Report every line of the material below that contains the string "Image", copying each one in full. Case counts, so only lines with that exact capitalization qualify.

Stored dataset entries

· · · ·

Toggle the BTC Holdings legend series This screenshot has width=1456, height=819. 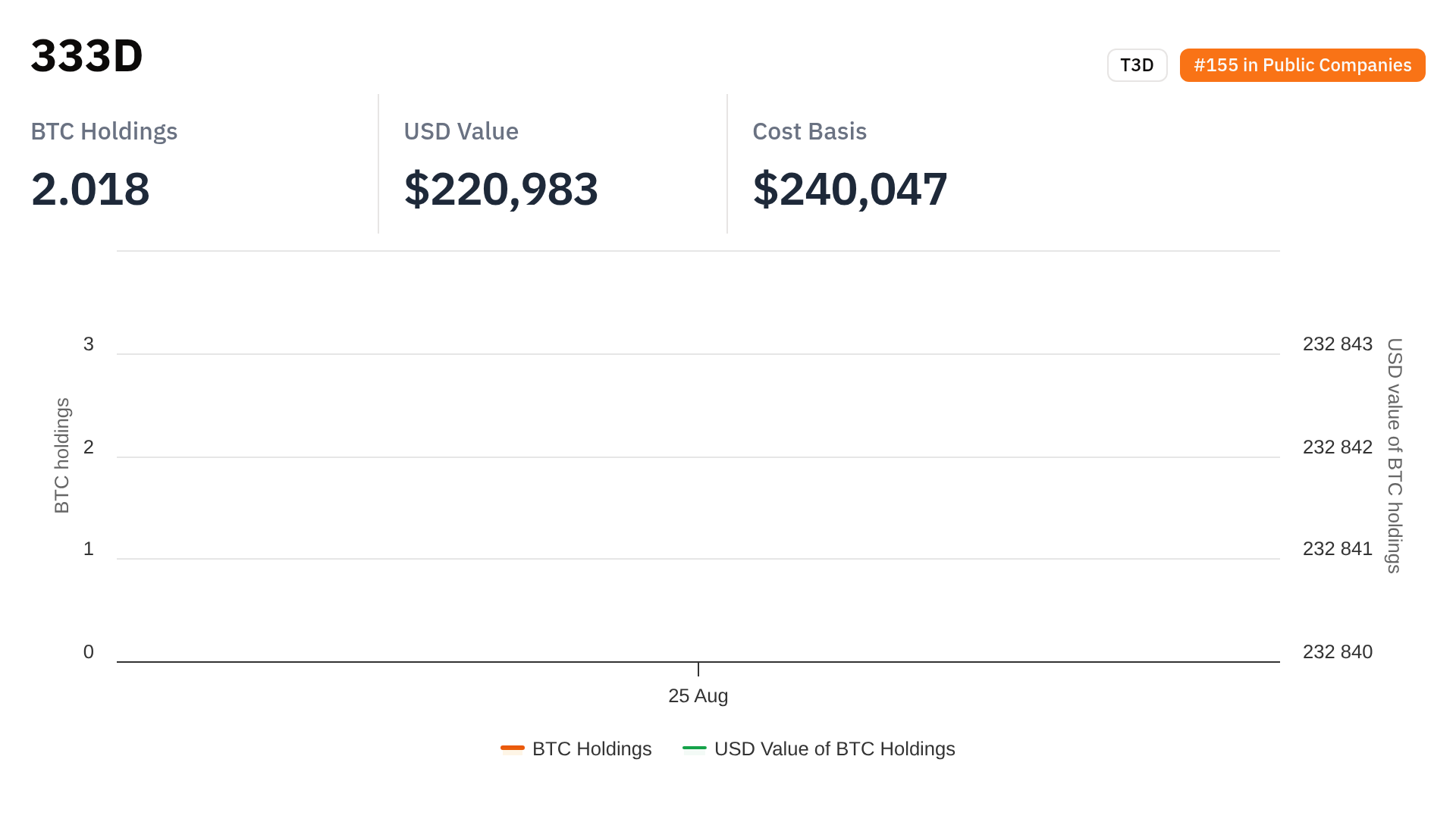(x=592, y=749)
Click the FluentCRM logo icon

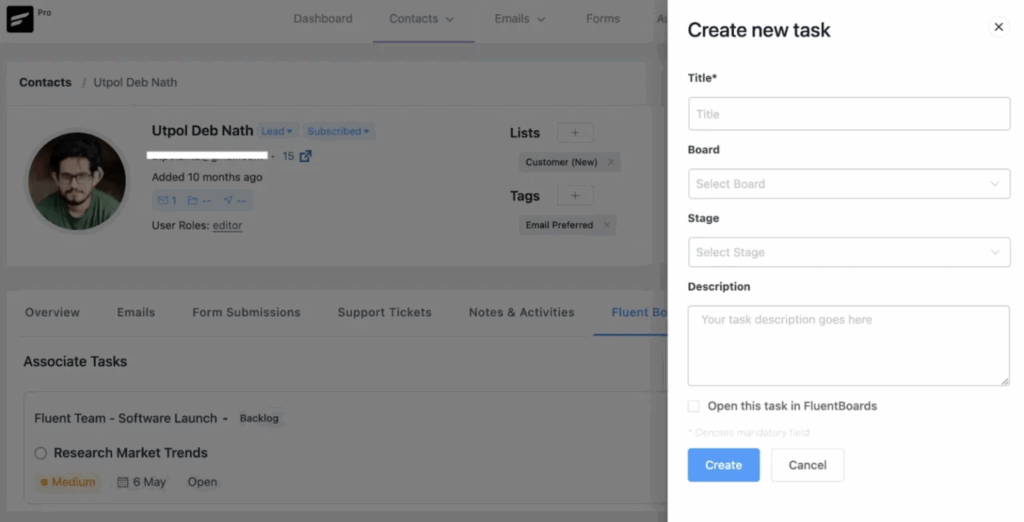point(20,19)
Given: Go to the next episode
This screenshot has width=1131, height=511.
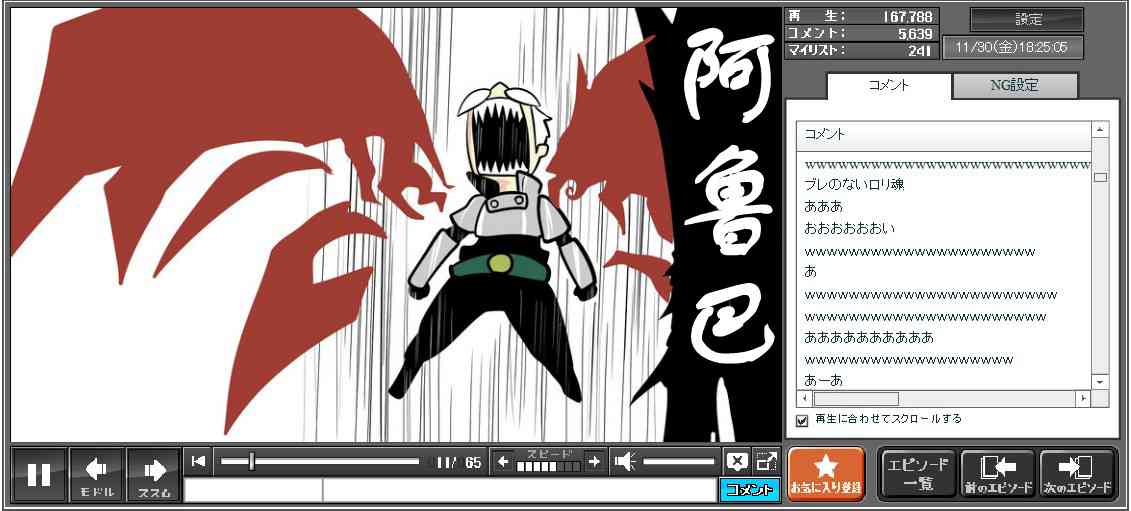Looking at the screenshot, I should tap(1077, 474).
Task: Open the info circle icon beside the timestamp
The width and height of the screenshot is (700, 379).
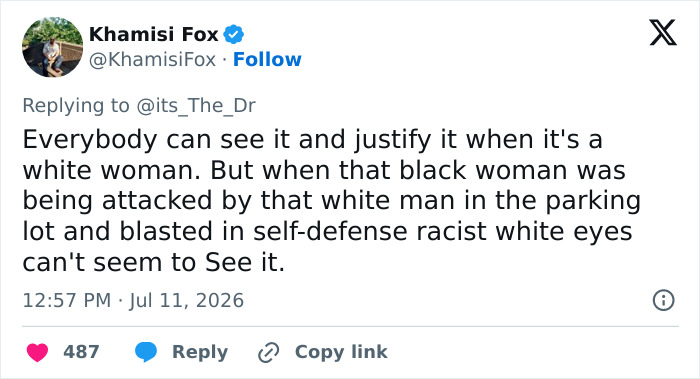Action: (x=663, y=300)
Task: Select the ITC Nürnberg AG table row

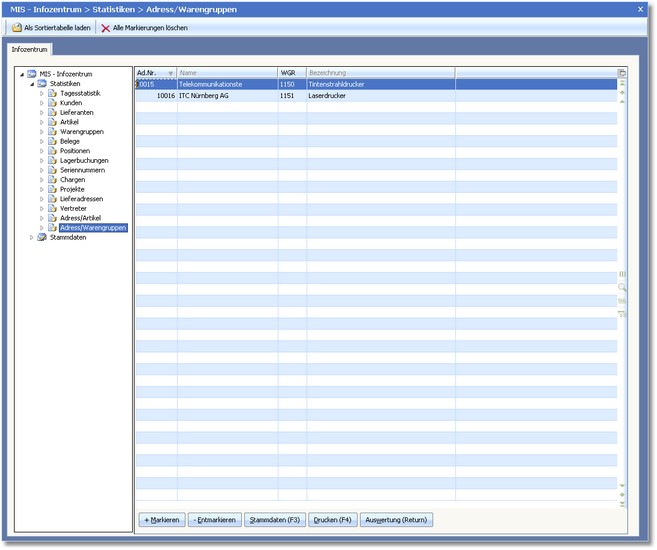Action: (x=204, y=95)
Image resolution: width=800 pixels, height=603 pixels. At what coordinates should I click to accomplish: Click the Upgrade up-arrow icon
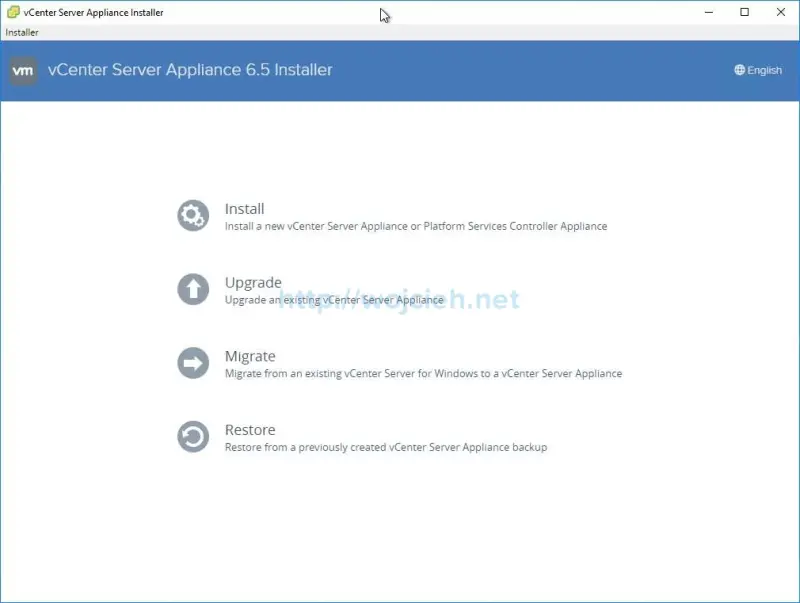(x=192, y=289)
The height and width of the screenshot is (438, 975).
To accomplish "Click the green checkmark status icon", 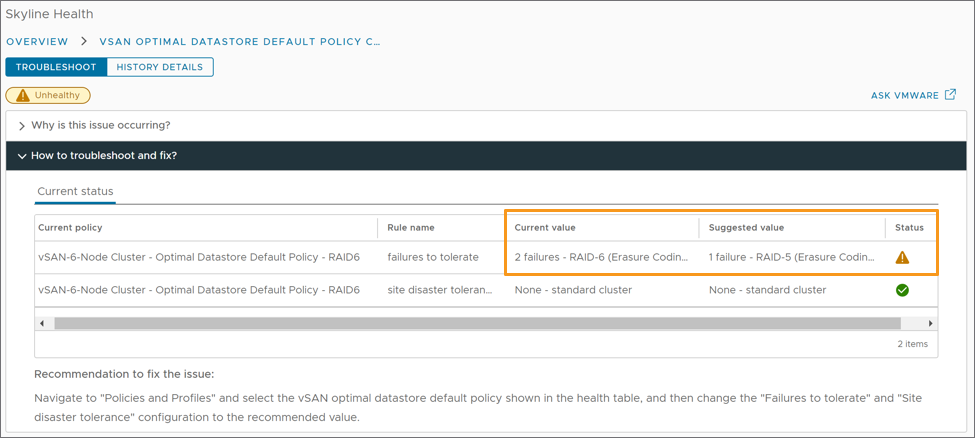I will point(902,290).
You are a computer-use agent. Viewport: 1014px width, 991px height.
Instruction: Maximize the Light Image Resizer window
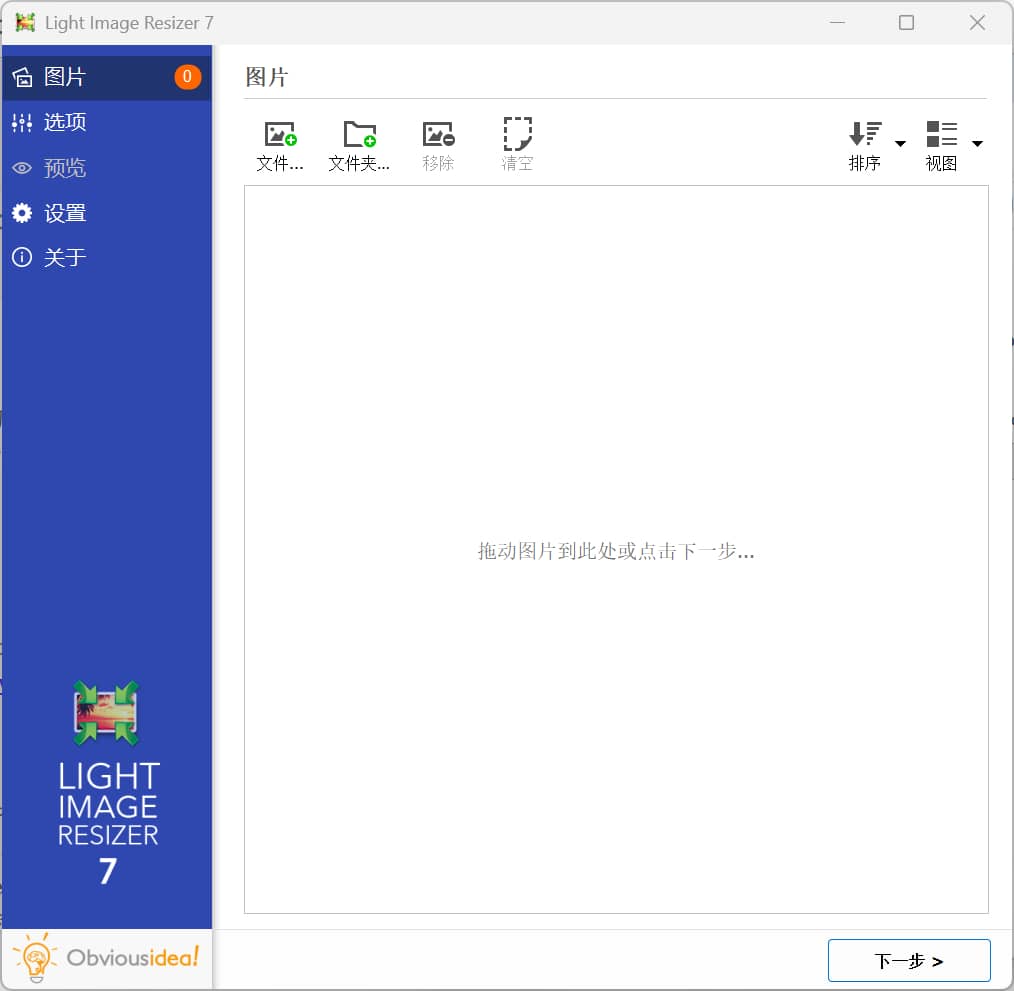point(906,22)
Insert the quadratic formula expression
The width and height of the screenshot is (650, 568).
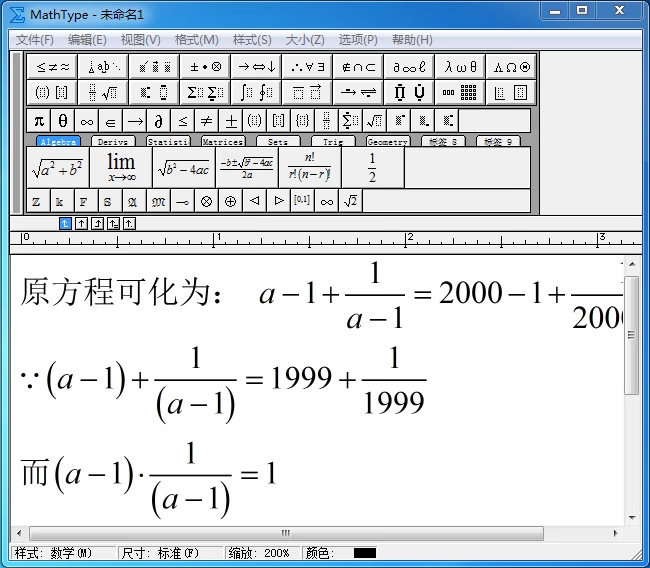pos(246,168)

· · · ·

Answer to this problem —
Image resolution: width=800 pixels, height=603 pixels. At what coordinates should I click to accomplish: Click the Upgrade up-arrow icon
Instruction: Maximize the Light Image Resizer window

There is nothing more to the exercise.